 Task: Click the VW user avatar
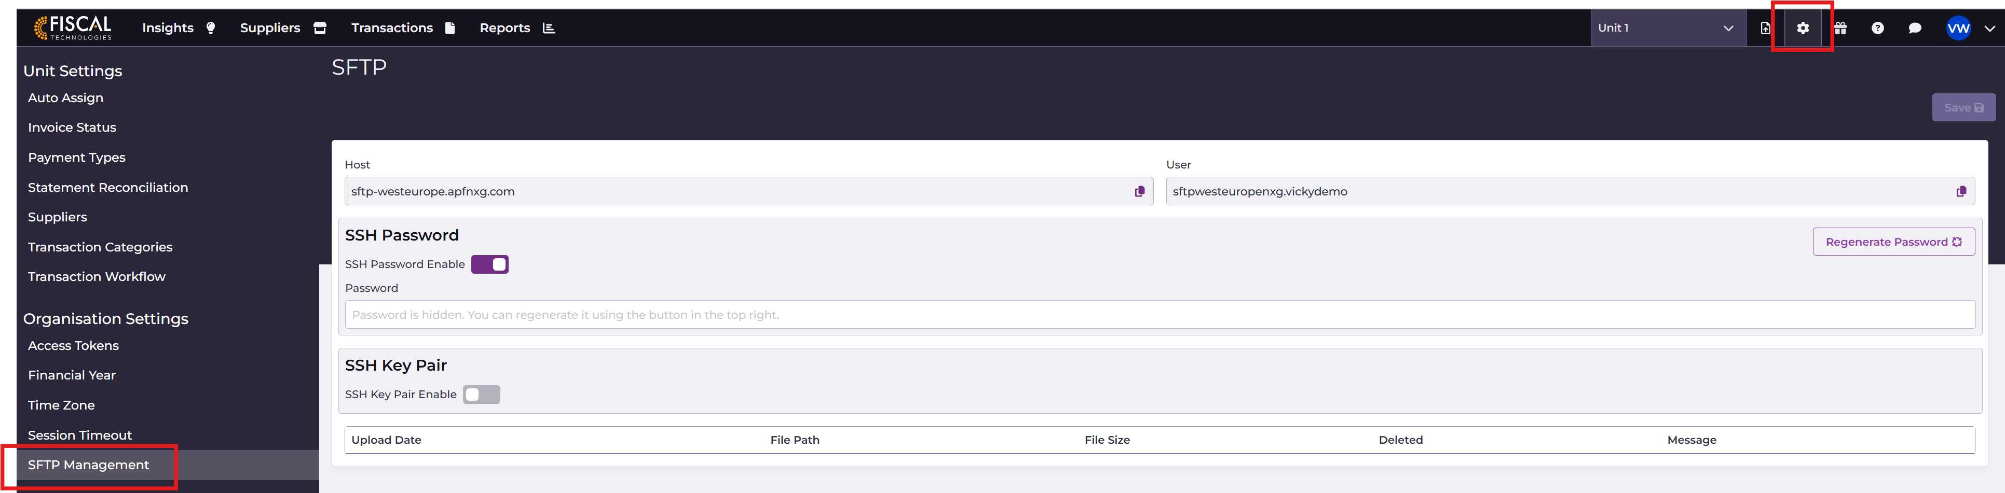(1958, 28)
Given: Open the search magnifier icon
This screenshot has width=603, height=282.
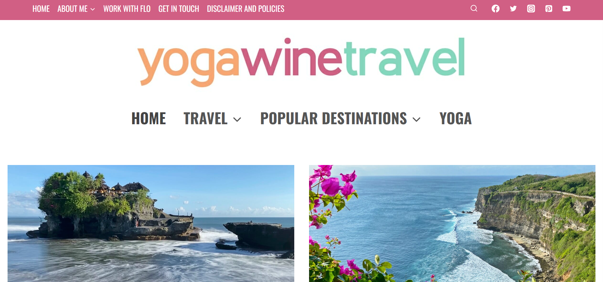Looking at the screenshot, I should click(x=474, y=9).
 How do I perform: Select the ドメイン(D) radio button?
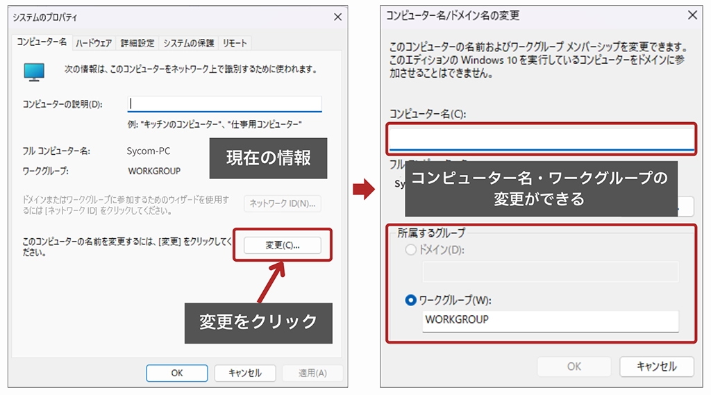pyautogui.click(x=410, y=250)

### [Task directions]
Your reply is the full set of entries reproduced exactly, with images omitted.

### [Task answer]
 Task: Click the VW user avatar
(1958, 28)
Given: Open the search magnifier icon
This screenshot has width=603, height=282.
Looking at the screenshot, I should click(x=474, y=9).
 How do I perform: Select the ドメイン(D) radio button?
pyautogui.click(x=410, y=250)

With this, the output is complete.